Sería injusto negar que hubieron un montón de docente que hicieron esfuerzos denodados para tratar de continuar de alguna manera los contenidos educativos en la virtualidad, pero todo ese anecdotario que repiten una y otra vez en redes son solamente un grupo de gente con buenas intenciones y buena voluntad, lo que algunos llaman vocación. No existió siquiera una política de Estado que contemple las clases virtuales: los docentes pusieron sus propias computadoras, pagaron su propio internet y dieron la clase como mejor consideraron que debía darse porque no hubo nadie detrás para sostenerlos y guiarlos en cómo actuar en la educación a distancia, ni con plataformas ni con soporte humano. El slogan de “Estado presente” es sólo eso, un slogan. Quienes reclaman más Estado en un país que tiene una cantidad enorme de empleados públicos y a la hora de anotar viejos para darse una vacuna tiene que recurrir a la “solidaridad” de los partidos políticos y la iglesia, no reclaman el marco de contención que el Estado debe dar a alumnos, docentes y padres para brindar una educación de calidad en un momento de pandemia, porque hoy no se debate cómo se va a volver, ni con qué protocolos, sino que se debate si las clases presenciales van a volver o no.
La política sigue metiendo la
cola en la discusión cuando se le quiere dar épica a un año de clases perdido
como que en realidad hubo un año de clases virtuales. Pero la sociedad no es
tonta y no se engaña a sí misma: no se entregaron boletines, no se pasó de año,
tampoco se repitió, no sabemos con exactitud si los chicos aprendieron lo que
debían aprender ni qué es eso que debieron aprender; porque la educación en
este país no se discute en términos de resultados sino en números fútiles:
cuántos puntos del PBI, cuántas computadoras, nunca cuántos terminaron sus
estudios, cuántos llegan a ser profesionales, cuántos pueden leer un texto y
comprenderlo.
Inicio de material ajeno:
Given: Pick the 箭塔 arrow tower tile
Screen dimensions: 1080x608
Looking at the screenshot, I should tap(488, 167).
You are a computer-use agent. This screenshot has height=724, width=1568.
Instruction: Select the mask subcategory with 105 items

Lamentablemente para los docentes, todo el trabajo sobrehumano
que hicieron en pandemia no se ve reflejado en ningún resultado. Solamente
vimos chicos que apenas se les dio una pequeña posibilidad de libertad
reventaron las ciudades de fiestas clandestinas demostrándonos que hasta ese
momento nadie los había contemplado.
Mientras discutimos cada coma de
un protocolo para volver a clases en los tiempos que nos quedan entre la playa,
los cafecitos, y los bingos que sí tenemos habilitados, no tenemos ni siquiera
una vaga idea de cómo será el futuro de los chicos que hoy deberían estar en
una escuela, cómo va a hacer una madre soltera para salir ganarse pan con un
hijo en casa 24/7 y cómo hará este año un docente para sacar los chicos
preparados de la mejor manera para el mundo con sus salarios pauperizados. Los
focos están otro lado.
Si tuviéramos la capacidad de
comprender que la cifra el 50% de pobres y la del 50% de chicos que no terminan
el colegio guardan una relación; si pudiéramos tener el sueño colectivo de que
un chico de una escuela rural, como el Raúl que conocí en el 2000, puede
ingresar a un secundario, recibirse de técnico electromecánico y quizás el día
de mañana tener su propio taller, la discusión correría por otros carriles.
Pero como ya no somos ese país que tenía a la educación como insignia y
horizonte, hoy la discutimos con banderitas y confeti.